◆ TEXTO DE LEITURA:
»»

Recensão por: Beja Santos.

desigualdades em portugal_imagem

Carmo, Renato Miguel do (coord.) (2011), Desigualdades em Portugal: Problemas e Propostas, Edições 70, Lisboa.

Este livro é uma colectânea de artigos que oferece uma aproximação multidimensional às desigualdades sociais em Portugal. 

Um conjunto de artigos que foram inicialmente publicados no jornal Le Monde Diplomatique (edição portuguesa) nos anos mais recentes transformam-se num livro que permite ao leitor alicerçar a ideia de que as desigualdades interferem num conjunto de dimensões sociais, económicas e políticas. Num tempo em que tanto se discute quais os melhores rumos para que a economia se torne sustentável e em que os fazedores de opinião tanto nos massacram com o défice orçamental, o défice público, o endividamento ou a competitividade, é altura também de assestar as baterias sobre as desigualdades: Desigualdades em Portugal, Problemas e Propostas, coordenação de Renato Miguel do Carmo, Edições 70, Dezembro de 2011[i].
Portugal é um dos países mais assimétricos da Europa se bem que, importa reconhecê-lo, entre 2006 a 2009 se tenha verificado uma atenuação gradual das desigualdades de rendimento. A persistência e a intensificação das desigualdades devem-se a um conjunto de fatores onde avultam o aumento do desemprego, a situação de desemprego de longa duração, e daí podemos falar em interferências da mais diferente índole. A mensagem principal é de que a sociedade portuguesa funcionaria muito melhor se os níveis de desigualdade entre nós não fossem tão elevados. Mas também não podemos ser ingénuos, estamos na presença de uma sociedade europeia onde é patente o aumento real da polarização social entre os que têm muito e aqueles que continuam a ter pouco e em que a política económica teima em ser austera sobretudo com estes últimos, como observa o coordenador da obra.

««

◆ Registos de elementos de interface:
»»

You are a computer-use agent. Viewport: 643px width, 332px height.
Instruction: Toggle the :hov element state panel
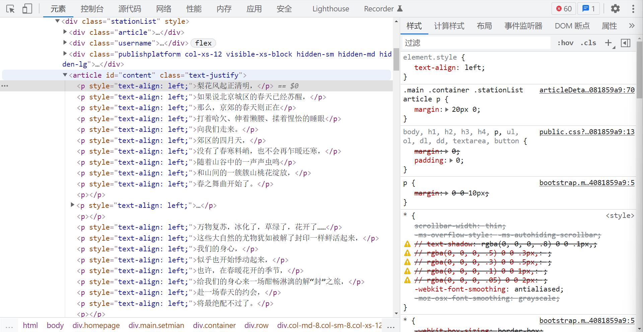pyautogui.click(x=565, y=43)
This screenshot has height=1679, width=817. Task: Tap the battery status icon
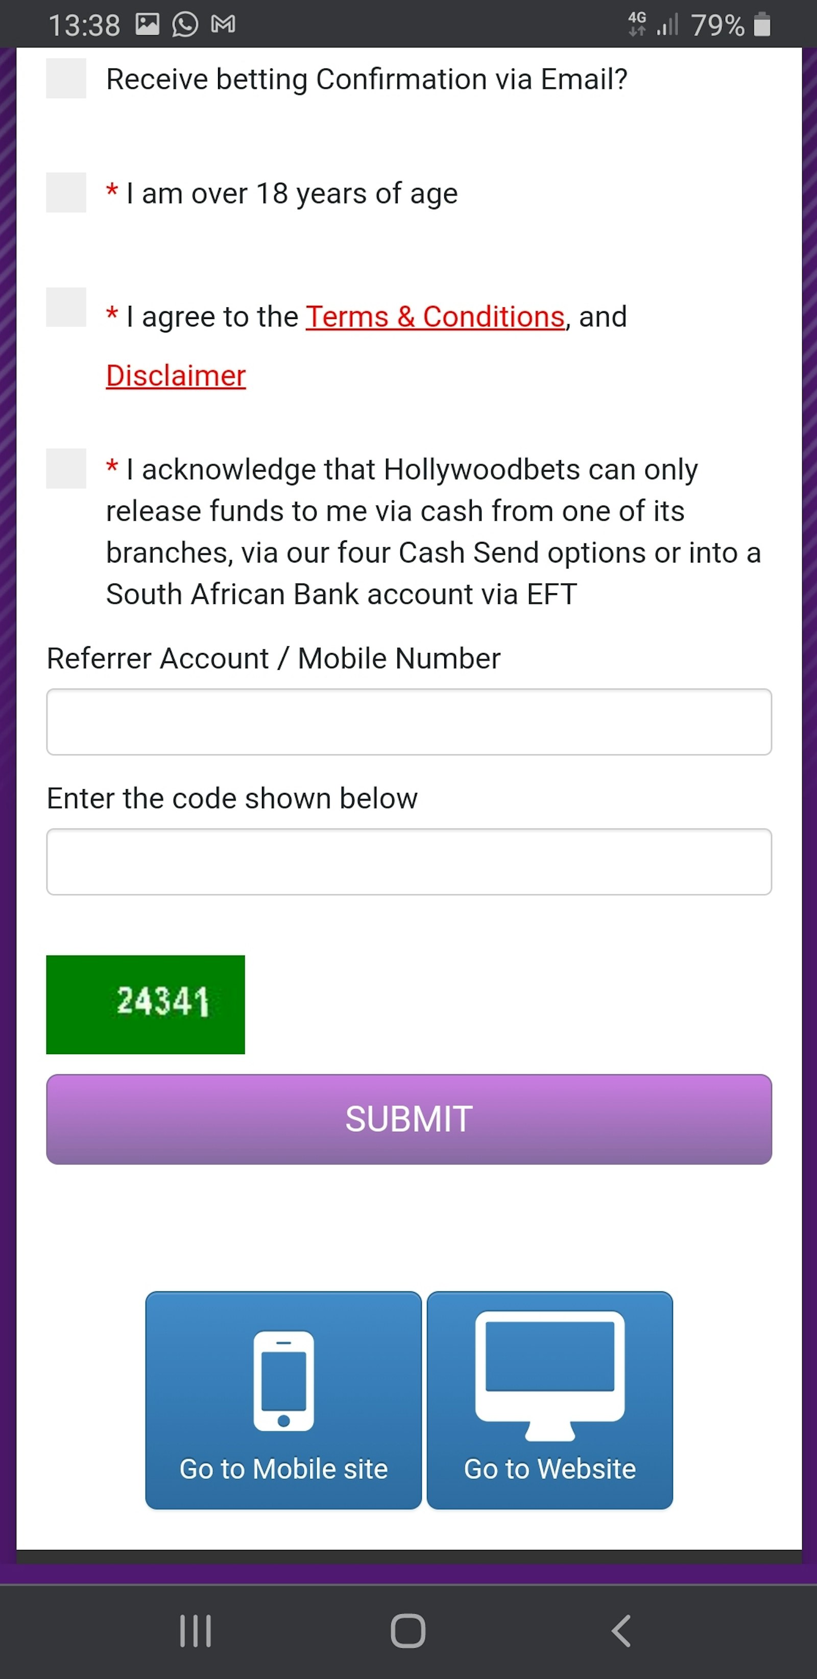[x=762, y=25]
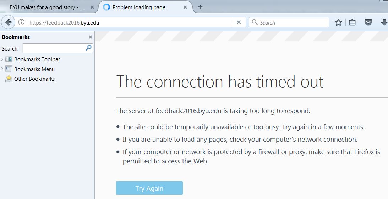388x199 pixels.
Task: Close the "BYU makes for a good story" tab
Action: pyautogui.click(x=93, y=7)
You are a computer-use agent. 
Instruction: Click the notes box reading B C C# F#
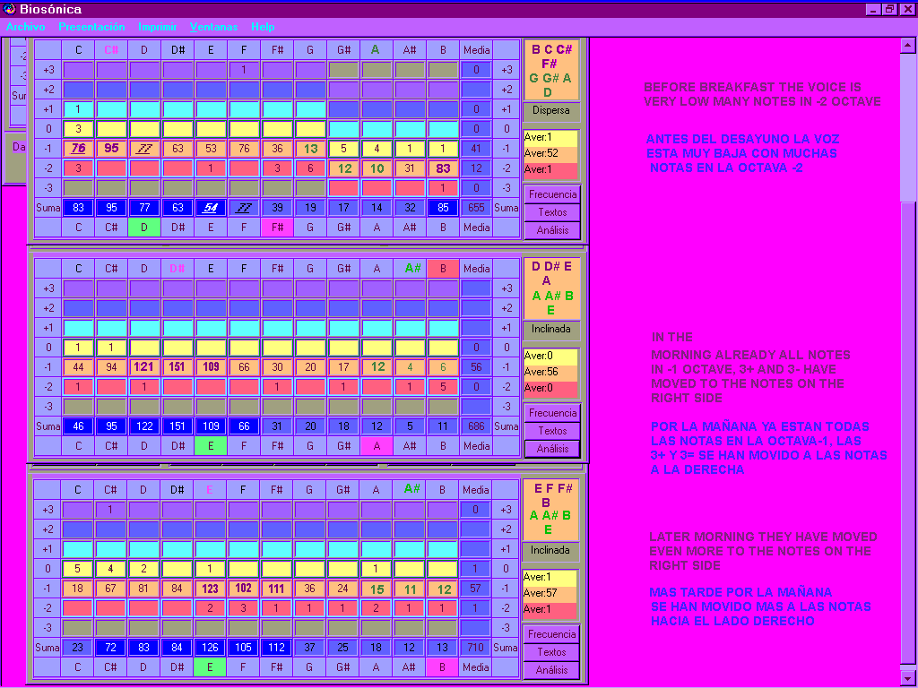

««

◆ TAREFA PROPOSTA 1: De acordo com a recensão sobre as desigualdades em Portugal, em que jornal foram publicados inicialmente os artigos reunidos no livro?
◆ TAREFA PROPOSTA 2: Prolongue a recensão sobre as desigualdades em Portugal a partir do ponto em que termina.
Os registos não têm qualquer relação com o texto de leitura.

◆ RESPOSTA ESPERADA 1: No jornal Le Monde Diplomatique, na edição portuguesa.

◆ RESPOSTA ESPERADA 2:
Damos todos os sinais de ser uma democracia dual, temos aliás uma longa tradição de dualidade acentuada nos anos 60, quando se adotou o modelo de industrialização acelerada. Na prática, são os grupos de mais alto rendimento que usufruem dos predicados da participação: são eles os membros dos partidos políticos, os que encabeçam os movimentos de protesto, os que lideram as estruturas empresariais, que estão à frente dos clubes e os escolhidos autárquicos. É curioso ver como os comentadores televisivos, os especialistas que debitam permanentemente opiniões nos órgãos de comunicação social, que comparecem às conferências provêm das classes mais favorecidas, muitos deles gozam de notoriedade nas suas profissões liberais ou dispõem de empregos públicos, fixos e garantidos; é limitadíssimo o número daqueles que têm participam na construção de opinião e que têm empregos precários, remunerações baixas, direitos laborais reduzidos ou dispõem de limitado acesso à proteção social.
Quando falamos de desigualdades, importa ter em conta que a questão recobre uma multiplicidade de processo e dimensões das relações sociais, como se refere no livro: desigualdades económicas, desigualdades de classe, género e etnia, desigualdades nos acessos à saúde, educação e cultura e também desigualdades políticas e de participação social. Como é observado no texto, Portugal é o país com a terceira mais baixa frequência de práticas de ação coletiva. Apesar das conquistas democráticas alcançadas com a revolução de 1974, a sociedade portuguesa revela-se como uma das menos dinâmicas a nível europeu no que se refere à consolidação de práticas democráticas e de cidadania. Esta posição recuada é complementada pela persistência de características estruturantes da organização económica, social e institucional profundamente inibidoras de uma cidadania participativa.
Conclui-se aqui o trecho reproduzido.